Additionally, the core annual PPI increased by 3.7% in July, up from 2.6% in June. These figures have amplified concerns about inflation in the U.S. and raised questions about whether the Federal Reserve will cut interest rates in its upcoming Federal Open Market Committee (FOMC) meeting.
DOGE Eyes $0.25 Resistance Level
The four-hour DOGE/USD chart reflects a bearish outlook due to Dogecoin’s recent performance. Technical indicators suggest a weakening of bullish momentum, although a potential rebound could occur if buyers regain market control.

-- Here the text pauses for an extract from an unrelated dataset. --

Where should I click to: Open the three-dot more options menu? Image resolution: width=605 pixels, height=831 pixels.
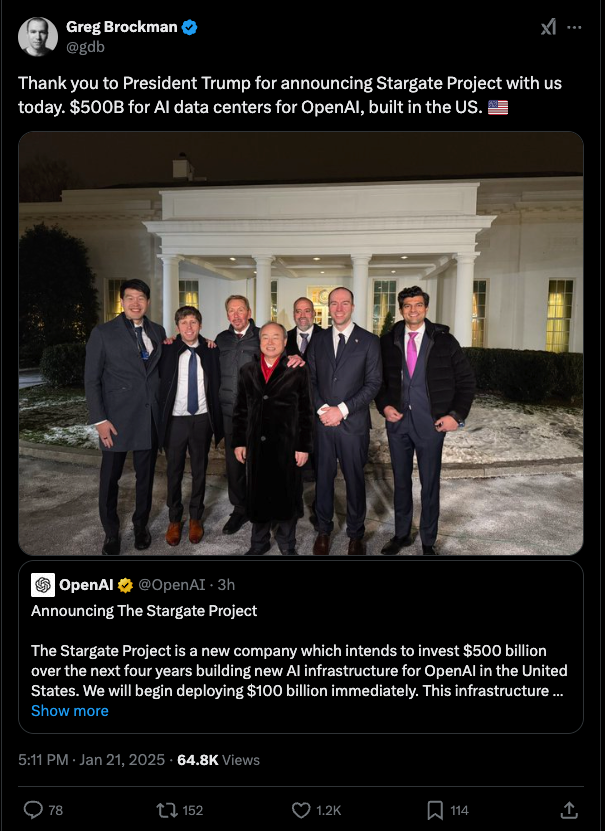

The MACD lines remain in positive territory, indicating that bears have not yet taken complete control. With a MACD reading of 54, the DOGE/USD pair has not entirely flipped to a bearish stance.
If bulls regain control, DOGE could recover to the nearest resistance level, targeting the TLQ range of $0.256 in the coming hours or days. A sustained upward movement could see it surpass the peak of $0.28 achieved in July. However, for this to happen, DOGE’s RSI needs to remain above the neutral mark of 50.
Conversely, if the bearish momentum intensifies, DOGE could dip lower, retesting last week’s low of $0.1874. Bulls are expected to defend this level vigorously, as failing to do so could result in DOGE falling below $0.15 for the first time since June.